Splunk® App for Data Science and Deep Learning

Use the Splunk App for Data Science and Deep Learning

Splunk App for Data Science and Deep Learning commands

The Splunk App for Data Science and Deep Learning (DSDL) integrates advanced custom machine learning and deep learning systems with the Splunk platform. The app extends the Splunk platform with prebuilt Docker containers for TensorFlow and PyTorch, and additional data science, NLP, and classical machine learning libraries.

Familiar SPL syntax from MLTK, including the ML-SPL commands fit, apply, and summary, is used to train and operationalize models in a container environment such as Docker, Kubernetes, or OpenShift.

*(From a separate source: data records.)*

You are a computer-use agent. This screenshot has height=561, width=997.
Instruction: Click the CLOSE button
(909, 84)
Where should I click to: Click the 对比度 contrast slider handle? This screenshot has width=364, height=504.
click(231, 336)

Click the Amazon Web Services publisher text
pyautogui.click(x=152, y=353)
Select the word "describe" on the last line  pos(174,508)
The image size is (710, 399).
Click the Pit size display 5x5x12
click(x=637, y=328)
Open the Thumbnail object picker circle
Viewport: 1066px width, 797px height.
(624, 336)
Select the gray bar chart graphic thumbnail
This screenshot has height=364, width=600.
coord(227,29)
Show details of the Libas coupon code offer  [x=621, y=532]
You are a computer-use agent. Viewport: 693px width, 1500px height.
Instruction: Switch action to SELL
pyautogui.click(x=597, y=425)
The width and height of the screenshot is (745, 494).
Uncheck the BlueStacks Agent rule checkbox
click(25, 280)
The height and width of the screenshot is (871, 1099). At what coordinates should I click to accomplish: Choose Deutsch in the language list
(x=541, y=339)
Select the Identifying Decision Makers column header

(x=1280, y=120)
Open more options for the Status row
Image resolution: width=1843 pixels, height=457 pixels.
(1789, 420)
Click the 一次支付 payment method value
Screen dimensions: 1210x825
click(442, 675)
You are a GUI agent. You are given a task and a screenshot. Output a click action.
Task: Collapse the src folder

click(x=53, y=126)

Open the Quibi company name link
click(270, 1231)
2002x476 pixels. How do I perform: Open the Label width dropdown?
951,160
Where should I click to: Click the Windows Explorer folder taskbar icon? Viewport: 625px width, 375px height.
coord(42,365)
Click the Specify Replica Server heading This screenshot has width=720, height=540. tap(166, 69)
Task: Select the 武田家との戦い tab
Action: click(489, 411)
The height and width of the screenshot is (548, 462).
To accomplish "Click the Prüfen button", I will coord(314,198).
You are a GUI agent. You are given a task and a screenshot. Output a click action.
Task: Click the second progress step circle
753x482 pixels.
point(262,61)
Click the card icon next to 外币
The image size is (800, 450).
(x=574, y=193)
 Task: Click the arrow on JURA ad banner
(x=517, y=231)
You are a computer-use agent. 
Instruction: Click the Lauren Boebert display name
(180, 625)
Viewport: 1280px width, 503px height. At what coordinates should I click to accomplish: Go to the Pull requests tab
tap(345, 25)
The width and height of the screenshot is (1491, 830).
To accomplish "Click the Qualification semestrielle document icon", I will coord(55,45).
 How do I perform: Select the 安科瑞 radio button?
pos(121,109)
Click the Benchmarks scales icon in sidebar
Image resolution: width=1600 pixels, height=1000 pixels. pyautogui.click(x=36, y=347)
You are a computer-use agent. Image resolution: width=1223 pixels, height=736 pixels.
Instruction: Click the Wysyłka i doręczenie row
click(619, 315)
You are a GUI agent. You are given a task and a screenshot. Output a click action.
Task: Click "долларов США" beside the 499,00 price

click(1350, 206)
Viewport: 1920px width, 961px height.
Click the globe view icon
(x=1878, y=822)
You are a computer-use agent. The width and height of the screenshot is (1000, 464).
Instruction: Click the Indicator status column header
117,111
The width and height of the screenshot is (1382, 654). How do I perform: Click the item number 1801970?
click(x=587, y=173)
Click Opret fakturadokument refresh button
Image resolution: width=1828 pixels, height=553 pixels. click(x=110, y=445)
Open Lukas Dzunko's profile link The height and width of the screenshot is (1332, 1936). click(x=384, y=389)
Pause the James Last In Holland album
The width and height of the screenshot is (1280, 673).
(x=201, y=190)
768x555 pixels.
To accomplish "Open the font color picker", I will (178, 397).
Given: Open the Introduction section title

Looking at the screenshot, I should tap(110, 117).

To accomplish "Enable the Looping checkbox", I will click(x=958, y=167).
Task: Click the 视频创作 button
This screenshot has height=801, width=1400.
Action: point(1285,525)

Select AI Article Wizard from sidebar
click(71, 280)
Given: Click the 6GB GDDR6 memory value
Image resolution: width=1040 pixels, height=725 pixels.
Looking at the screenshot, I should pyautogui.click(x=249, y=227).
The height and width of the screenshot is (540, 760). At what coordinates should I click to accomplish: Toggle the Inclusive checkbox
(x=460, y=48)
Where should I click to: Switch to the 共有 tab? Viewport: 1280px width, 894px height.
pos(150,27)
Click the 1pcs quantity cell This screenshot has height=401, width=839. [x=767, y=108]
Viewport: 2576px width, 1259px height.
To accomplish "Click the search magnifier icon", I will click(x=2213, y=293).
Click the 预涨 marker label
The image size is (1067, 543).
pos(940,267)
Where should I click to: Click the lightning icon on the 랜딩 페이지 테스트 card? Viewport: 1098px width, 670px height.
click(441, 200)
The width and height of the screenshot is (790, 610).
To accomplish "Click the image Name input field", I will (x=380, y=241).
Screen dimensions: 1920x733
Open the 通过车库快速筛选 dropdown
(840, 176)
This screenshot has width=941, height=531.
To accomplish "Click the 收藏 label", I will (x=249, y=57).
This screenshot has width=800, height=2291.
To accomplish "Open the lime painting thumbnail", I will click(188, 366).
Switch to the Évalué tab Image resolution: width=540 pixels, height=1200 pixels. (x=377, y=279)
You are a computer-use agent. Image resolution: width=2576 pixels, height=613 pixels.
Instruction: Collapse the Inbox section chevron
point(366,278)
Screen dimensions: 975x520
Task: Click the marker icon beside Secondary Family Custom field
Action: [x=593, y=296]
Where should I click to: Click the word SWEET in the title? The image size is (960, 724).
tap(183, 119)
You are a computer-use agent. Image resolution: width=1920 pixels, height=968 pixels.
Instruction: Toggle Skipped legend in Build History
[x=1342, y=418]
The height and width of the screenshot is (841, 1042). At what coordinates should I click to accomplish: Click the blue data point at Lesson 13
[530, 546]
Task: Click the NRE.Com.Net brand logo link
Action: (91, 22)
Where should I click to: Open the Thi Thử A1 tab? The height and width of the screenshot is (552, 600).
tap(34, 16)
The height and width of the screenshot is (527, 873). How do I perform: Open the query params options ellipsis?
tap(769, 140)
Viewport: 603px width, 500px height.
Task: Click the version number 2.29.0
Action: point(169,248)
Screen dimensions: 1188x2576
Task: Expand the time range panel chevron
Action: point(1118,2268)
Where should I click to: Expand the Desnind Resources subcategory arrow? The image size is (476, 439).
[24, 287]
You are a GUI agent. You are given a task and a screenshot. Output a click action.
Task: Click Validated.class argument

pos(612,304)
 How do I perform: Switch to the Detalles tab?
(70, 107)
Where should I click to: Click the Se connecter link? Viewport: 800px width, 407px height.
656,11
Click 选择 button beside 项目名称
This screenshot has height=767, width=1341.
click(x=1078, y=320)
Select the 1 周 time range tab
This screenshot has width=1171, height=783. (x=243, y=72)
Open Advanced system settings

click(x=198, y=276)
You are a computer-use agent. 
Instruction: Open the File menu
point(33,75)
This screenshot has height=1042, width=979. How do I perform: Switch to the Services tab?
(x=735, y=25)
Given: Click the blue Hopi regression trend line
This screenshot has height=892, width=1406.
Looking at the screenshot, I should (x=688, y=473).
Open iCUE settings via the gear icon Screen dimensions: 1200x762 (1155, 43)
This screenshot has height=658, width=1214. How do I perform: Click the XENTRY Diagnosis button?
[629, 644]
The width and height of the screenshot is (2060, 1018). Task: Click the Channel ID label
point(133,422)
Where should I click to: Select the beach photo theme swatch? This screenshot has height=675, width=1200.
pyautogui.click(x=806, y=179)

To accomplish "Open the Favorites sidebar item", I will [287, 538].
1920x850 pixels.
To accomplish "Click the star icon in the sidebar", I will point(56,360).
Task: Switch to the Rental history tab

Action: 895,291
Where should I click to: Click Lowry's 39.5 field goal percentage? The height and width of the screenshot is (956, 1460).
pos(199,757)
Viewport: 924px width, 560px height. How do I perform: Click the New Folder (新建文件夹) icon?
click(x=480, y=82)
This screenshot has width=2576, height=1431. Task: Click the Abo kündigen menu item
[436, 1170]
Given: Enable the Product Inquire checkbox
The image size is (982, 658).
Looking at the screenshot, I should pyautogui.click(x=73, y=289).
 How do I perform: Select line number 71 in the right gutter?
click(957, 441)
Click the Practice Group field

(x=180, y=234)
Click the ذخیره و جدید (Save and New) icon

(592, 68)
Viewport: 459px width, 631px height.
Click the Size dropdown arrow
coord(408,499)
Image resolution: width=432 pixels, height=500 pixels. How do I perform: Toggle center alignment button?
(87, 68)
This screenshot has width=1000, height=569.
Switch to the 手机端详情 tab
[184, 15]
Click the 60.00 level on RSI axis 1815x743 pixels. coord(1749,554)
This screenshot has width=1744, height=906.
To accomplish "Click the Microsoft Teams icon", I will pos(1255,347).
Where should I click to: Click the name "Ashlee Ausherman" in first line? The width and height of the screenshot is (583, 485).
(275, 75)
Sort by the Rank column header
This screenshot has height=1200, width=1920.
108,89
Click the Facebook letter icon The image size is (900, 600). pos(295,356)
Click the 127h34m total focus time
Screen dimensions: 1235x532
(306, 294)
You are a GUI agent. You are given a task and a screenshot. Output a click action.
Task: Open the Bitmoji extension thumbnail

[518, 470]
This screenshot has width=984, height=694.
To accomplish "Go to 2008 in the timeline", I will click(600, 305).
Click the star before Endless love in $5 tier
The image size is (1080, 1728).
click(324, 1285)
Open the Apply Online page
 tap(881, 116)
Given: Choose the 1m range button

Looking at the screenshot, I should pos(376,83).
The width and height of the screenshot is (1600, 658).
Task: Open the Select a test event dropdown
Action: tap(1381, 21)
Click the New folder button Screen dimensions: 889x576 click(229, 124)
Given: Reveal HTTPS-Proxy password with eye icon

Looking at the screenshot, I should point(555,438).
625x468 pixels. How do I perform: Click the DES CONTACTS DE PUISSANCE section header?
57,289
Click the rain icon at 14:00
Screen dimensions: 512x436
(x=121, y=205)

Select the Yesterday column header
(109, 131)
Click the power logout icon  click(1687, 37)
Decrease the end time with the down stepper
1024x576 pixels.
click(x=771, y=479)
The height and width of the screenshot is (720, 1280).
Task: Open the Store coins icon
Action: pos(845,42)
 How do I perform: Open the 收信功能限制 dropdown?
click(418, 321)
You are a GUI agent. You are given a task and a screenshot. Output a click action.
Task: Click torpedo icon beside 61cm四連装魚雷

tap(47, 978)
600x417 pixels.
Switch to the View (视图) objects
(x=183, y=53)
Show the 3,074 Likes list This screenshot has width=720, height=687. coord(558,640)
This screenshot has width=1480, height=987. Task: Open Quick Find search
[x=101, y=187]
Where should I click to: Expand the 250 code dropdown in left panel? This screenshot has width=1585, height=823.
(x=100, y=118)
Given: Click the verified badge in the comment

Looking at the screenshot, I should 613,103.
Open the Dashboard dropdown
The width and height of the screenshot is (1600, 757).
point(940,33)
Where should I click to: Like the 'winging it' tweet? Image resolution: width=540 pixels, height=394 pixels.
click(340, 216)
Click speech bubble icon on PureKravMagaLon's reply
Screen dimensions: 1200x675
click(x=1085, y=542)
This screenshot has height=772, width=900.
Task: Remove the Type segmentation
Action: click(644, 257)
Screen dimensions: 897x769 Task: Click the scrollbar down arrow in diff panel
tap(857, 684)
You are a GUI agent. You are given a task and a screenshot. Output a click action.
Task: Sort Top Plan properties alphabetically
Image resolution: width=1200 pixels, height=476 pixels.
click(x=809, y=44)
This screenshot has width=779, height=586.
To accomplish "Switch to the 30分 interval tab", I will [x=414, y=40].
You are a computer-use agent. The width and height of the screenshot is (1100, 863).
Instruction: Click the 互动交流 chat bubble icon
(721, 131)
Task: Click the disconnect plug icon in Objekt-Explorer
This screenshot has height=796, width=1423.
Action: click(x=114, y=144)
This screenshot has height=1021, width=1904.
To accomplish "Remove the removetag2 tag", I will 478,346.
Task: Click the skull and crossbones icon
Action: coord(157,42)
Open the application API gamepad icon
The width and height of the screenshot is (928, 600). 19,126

Any processes that occur outside of the Splunk platform ecosystem that leverage third-party infrastructure such as Docker, Kubernetes, or OpenShift, are out of scope for Splunk platform support or troubleshooting.

Using the fit command

You can use the fit command to train a machine learning model on data within the Splunk platform. This command sends data and parameters to a container environment and saves the resulting model with the specified name.

When you run the fit command without additional parameters, training is performed based on the code in the associated notebook. When you include mode=stage, data is transferred to the container for development in JupyterLab without running full training.

Syntax

| fit MLTKContainer algo=<algorithm> mode=stage <feature_list> into app:<model_name>

Parameters

Parameter Description
algo Specifies the notebook name or algorithm in the container environment.
mode When set to stage, the command sends data to the container but does not perform training.
features_<feature_list> Defines the feature fields to include in training.
into app:<model_name> Saves the model or staged data in DSDL under the specified name.

Examples

The following example stages data without training so you can work iteratively in JupyterLab:

| fit MLTKContainer mode=stage algo=my_notebook into app:barebone_template

The following example sends additional data, including the _time field and feature*, to the barebone_template notebook for iterative development in JupyterLab:

| fit MLTKContainer mode=stage algo=barebone_template _time feature_* i into app:barebone_template

Using the apply command

Use the apply command to generate model predictions on new data within Splunk. This step can be automated through scheduled searches or integrated into dashboards and alerts for real-time monitoring.

Syntax

| apply <model_name>

Parameters

Parameter Description
model_name The name of the model to apply. This corresponds to the name used in the into app: clause when the model was trained.

Example

The following example runs inference on a dataset using the model named barebone_template. You can follow this with the score command to evaluate model performance, such as accuracy metrics for classification or R-squared for regression:

| apply barebone_template

Using the summary command

Use the summary command to retrieve model metadata and configuration details, including hyperparameters and feature lists. This command helps track or inspect the exact parameters used in training.

Syntax

| summary <model_name>

Parameters

Parameter Description
model_name The name of the model for which to retrieve metadata.

Examples

The following example retrieves metadata for app:barebone_template, including training configurations and feature names.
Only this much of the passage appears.